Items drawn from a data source
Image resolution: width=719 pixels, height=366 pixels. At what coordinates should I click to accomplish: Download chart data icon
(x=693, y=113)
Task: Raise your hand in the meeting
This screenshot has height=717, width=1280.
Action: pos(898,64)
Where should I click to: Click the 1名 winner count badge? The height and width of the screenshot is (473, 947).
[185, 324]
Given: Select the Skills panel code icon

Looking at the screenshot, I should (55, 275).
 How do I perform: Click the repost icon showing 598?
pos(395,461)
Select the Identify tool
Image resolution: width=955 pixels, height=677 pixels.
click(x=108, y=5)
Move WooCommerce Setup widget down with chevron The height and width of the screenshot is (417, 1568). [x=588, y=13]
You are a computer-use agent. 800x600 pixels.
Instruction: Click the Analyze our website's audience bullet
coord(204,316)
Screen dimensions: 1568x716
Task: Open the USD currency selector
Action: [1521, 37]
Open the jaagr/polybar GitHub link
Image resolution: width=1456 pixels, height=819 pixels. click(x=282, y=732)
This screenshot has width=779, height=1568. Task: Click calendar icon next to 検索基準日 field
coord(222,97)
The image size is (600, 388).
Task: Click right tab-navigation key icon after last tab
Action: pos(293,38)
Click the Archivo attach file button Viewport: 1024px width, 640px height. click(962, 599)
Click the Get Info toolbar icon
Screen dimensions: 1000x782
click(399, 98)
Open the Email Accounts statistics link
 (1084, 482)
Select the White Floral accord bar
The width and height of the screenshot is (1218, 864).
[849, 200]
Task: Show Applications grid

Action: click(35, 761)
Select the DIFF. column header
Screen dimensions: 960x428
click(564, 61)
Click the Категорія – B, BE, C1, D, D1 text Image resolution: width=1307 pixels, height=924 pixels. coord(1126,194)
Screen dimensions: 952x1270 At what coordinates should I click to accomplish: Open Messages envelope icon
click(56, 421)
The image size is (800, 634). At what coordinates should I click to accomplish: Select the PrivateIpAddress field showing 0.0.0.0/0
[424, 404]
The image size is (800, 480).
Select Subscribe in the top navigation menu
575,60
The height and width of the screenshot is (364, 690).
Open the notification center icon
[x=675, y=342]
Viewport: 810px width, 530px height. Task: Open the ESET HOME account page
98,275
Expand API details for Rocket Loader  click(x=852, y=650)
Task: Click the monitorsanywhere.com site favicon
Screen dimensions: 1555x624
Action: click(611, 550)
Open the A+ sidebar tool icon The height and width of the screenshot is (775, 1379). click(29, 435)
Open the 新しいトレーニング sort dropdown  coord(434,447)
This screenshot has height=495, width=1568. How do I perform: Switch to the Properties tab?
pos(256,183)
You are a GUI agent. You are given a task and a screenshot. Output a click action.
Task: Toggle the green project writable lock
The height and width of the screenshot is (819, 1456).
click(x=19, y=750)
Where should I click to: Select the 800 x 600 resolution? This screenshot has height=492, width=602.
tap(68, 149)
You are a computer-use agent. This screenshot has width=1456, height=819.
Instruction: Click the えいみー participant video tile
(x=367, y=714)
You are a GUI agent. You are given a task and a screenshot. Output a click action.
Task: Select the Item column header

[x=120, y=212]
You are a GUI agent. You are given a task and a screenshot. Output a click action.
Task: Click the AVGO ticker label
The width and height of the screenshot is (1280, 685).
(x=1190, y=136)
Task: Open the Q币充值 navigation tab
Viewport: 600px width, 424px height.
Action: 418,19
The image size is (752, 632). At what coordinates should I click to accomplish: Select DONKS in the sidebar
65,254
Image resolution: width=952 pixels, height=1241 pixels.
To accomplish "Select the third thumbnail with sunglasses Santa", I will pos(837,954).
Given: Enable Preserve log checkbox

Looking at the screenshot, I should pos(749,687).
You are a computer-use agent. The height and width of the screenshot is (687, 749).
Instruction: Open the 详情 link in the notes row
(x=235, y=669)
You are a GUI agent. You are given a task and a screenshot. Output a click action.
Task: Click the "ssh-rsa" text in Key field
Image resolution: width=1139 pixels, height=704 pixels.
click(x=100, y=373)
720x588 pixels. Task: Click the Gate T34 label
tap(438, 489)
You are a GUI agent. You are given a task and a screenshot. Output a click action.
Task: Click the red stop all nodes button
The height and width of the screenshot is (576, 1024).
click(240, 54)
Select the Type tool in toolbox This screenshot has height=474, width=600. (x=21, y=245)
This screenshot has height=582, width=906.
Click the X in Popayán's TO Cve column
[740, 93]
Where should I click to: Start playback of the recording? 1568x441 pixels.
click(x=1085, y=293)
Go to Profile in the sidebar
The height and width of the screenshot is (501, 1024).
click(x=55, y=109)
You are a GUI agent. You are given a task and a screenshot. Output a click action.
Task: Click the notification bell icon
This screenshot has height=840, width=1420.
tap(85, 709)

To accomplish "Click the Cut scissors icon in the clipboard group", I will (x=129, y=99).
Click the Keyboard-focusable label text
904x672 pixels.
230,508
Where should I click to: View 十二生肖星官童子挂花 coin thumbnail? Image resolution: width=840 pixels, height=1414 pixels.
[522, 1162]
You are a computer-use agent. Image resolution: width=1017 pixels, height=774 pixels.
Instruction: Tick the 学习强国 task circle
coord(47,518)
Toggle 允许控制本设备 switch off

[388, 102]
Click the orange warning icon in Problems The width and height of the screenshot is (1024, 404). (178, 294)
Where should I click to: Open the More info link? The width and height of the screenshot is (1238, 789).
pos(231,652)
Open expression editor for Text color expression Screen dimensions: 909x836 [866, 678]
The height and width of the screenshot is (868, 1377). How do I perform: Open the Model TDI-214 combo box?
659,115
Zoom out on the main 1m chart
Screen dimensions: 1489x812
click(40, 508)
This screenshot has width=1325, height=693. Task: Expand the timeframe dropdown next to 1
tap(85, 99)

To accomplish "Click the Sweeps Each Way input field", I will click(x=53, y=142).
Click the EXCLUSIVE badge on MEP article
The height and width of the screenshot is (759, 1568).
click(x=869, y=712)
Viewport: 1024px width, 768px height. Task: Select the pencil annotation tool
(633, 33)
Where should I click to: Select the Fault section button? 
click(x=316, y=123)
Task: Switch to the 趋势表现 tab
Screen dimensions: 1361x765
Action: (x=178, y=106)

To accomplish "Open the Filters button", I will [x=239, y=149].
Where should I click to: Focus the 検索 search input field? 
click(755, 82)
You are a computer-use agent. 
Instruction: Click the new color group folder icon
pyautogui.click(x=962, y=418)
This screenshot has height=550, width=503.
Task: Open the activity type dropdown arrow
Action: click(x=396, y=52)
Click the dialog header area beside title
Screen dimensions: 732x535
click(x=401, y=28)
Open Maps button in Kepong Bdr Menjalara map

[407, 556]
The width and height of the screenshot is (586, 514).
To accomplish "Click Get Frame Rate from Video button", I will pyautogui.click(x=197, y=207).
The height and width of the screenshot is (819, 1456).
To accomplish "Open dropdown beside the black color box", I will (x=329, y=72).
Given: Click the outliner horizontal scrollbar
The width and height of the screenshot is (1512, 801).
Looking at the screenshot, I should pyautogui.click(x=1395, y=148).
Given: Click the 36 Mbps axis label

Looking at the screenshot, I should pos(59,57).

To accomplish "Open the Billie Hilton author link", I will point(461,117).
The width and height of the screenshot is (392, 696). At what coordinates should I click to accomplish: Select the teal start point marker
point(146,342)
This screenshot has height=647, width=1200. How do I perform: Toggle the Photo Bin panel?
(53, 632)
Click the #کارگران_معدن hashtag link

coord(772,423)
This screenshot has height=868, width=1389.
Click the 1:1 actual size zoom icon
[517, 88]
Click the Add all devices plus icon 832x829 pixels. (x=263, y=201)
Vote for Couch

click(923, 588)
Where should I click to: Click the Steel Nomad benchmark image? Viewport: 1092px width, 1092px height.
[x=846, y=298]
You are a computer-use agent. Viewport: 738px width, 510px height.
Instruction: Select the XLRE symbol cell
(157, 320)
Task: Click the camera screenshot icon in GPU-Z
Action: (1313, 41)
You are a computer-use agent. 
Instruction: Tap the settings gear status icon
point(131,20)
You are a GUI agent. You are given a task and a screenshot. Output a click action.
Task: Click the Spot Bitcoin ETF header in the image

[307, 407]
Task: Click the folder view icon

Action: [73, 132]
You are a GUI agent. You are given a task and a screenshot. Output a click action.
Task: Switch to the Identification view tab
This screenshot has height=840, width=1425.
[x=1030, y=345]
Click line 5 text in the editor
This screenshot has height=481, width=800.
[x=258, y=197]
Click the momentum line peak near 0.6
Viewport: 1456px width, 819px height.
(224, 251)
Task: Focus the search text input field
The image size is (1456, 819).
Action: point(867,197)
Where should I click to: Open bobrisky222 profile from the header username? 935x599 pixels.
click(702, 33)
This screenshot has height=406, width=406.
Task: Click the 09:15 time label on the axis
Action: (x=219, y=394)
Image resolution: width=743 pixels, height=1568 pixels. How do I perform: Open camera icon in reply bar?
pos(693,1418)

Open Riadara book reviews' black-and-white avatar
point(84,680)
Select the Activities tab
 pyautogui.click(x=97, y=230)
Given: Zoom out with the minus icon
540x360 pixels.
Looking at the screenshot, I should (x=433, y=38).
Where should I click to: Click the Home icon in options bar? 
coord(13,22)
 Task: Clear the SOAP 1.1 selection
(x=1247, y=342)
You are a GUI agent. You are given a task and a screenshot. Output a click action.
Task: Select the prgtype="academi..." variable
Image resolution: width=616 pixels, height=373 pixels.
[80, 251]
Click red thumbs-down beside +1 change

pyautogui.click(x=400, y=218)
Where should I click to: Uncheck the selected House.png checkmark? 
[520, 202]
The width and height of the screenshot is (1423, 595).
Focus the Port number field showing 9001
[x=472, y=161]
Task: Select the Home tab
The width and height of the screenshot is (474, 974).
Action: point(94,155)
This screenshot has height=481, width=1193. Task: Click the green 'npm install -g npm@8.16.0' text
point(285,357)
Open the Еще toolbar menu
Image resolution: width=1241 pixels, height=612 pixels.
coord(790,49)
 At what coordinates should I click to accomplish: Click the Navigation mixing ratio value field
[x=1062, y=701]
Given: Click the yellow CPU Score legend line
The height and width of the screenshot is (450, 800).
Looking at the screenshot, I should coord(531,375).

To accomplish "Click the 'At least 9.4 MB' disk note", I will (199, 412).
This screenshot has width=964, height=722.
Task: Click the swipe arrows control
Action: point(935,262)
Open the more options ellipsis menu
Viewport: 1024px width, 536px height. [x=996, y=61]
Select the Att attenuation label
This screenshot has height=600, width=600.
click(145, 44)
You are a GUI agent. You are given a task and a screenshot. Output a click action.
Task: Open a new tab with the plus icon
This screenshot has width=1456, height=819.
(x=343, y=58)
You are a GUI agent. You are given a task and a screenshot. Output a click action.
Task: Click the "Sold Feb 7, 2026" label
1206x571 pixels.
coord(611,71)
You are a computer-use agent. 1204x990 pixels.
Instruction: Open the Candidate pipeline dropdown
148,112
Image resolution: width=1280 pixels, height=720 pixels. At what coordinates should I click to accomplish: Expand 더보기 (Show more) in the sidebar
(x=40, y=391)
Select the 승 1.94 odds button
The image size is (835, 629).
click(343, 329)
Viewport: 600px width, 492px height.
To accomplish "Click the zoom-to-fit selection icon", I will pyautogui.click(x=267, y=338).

▶ **What to work on**:
Please pick out each line above that contains the word "with" and copy those lines in full.

▶ **Solution**:
Move WooCommerce Setup widget down with chevron The height and width of the screenshot is (417, 1568). [x=588, y=13]
To accomplish "Select the third thumbnail with sunglasses Santa", I will pos(837,954).
Given: Zoom out with the minus icon
Task: Open a new tab with the plus icon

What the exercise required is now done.